The mainline churches in particular are organized like General Motors was organized in the 1950s: they have cost structures and operating procedures that simply don’t work today. They are organized around what I’ve been calling the blue social model, built by rules that don’t work anymore, and oriented to a set of ideas that are well past their sell-by date.Though I love the title, and appreciate the sentiment, the blog entry suffers from what most of them suffer from--identifying the problem without suggesting a solution. I am a cradle Episcopalian, raised in the Episcopal Church, my faith nurtured in the Presbyterian Church, Southern Baptist Church, and InterVarsity Christian Fellowship chapter in college. I am also a Master's degree-holding, classically seminary-trained, ordained Episcopal priest employed full-time as Priest-in-Charge of St. Edward's. Our congregation is one that was founded in the fifties in a farmhouse and now has a wonderful (but aging) church building and education building, a significant budget deficit, and the opportunity to re-imagine what being the church in the twenty-first century is about. Also, the fact that I am here is a direct result of the decision by both the people who are here and by the diocese not to cede control of the buildings and name of St. Edward's to those who instead chose to depart, but to hang on to both name and buildings--stepping out in faith that God has something good for us in the future.
The difficulty is that it is much easier to plant something new, nurture it, and watch it grow, than it is to revive something old. Putting it a bit more starkly, and not referring to St. Edward's (which is very much alive, thank you), it is easier to give birth than to resurrect. What we at St. Edward's are grappling with now is--what next? Who is God calling us to be and what is God calling us to do in a twenty-first century world that hardly cares, or sometimes barely notices, that the church exists at all? That is a conversation we began at our Annual Meeting on January 31 and that we will be continuing as a Vestry in a series of "mini-retreats" on the first Tuesdays of April, May, and June. Please keep us in your prayers.
The problem with the article, and many others like it, is that it gives no road map, no way of distinguishing the "holy" from the "crap." Put another way, one person's trash is another person's treasure. One person's outmoded and dated way of worship is another person's treasured place and path of comfort in a rapidly changing world. I neither can nor would want to undo my seminary education. I neither can nor would want to simply leave the accumulated wisdom, structures, and ways of doing ministry behind in favor of some "new and improved" way of doing church. By the same token, it is clear that the needs and attitudes of people in the 1950s are not the needs and attitudes of people in the 2010s. Much like the auto companies, it has been literally decades since we were able to rely on our denominational brand and reputation as the church of the upper classes to attract people and keep them coming back.

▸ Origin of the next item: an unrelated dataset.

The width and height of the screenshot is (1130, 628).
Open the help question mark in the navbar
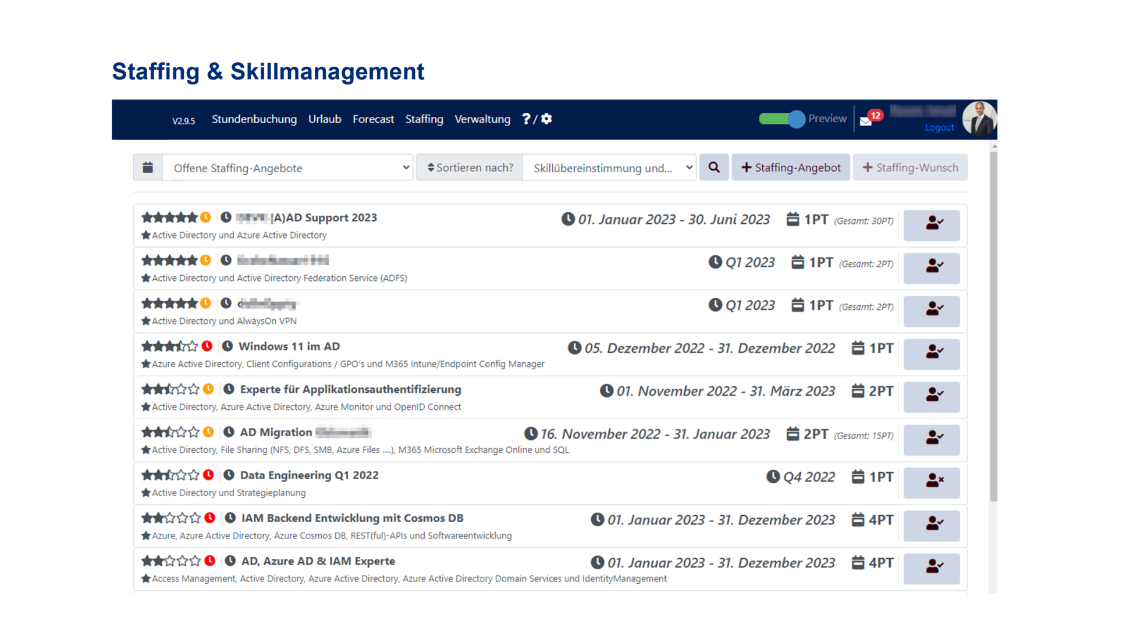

There is an additional irony here. The irony is that St. Edward's is located in Silicon Valley, the birthplace of the technological revolution that was the beginning of this new post-industrial era. Fueled by risk-taking venture capitalists, the story of Silicon Valley is the story of the information revolution and the mavericks who believed they could change the world. Exemplified in the famous Apple 1984 Superbowl commercial, the story of the Valley is of small, nimble companies running circles around their larger predecessors. So, how can a church in the middle of Silicon Valley become that nimble, flexible, change-the-world church? That is the $64,000 question.
I'm also reminded of the scriptures for tomorrow, specifically the Parable of the Fig Tree. Jesus tells the story of a landowner who comes back to a fig tree, year after year, for three years, failing to find any figs. He tells his gardener to cut it down, saying "Why should it be wasting the soil?" The gardener convinces him to let him put some "manure" on it to see if it will bear fruit next year. Perhaps that is the lesson to learn--don't get rid of the crap, use it to stimulate growth!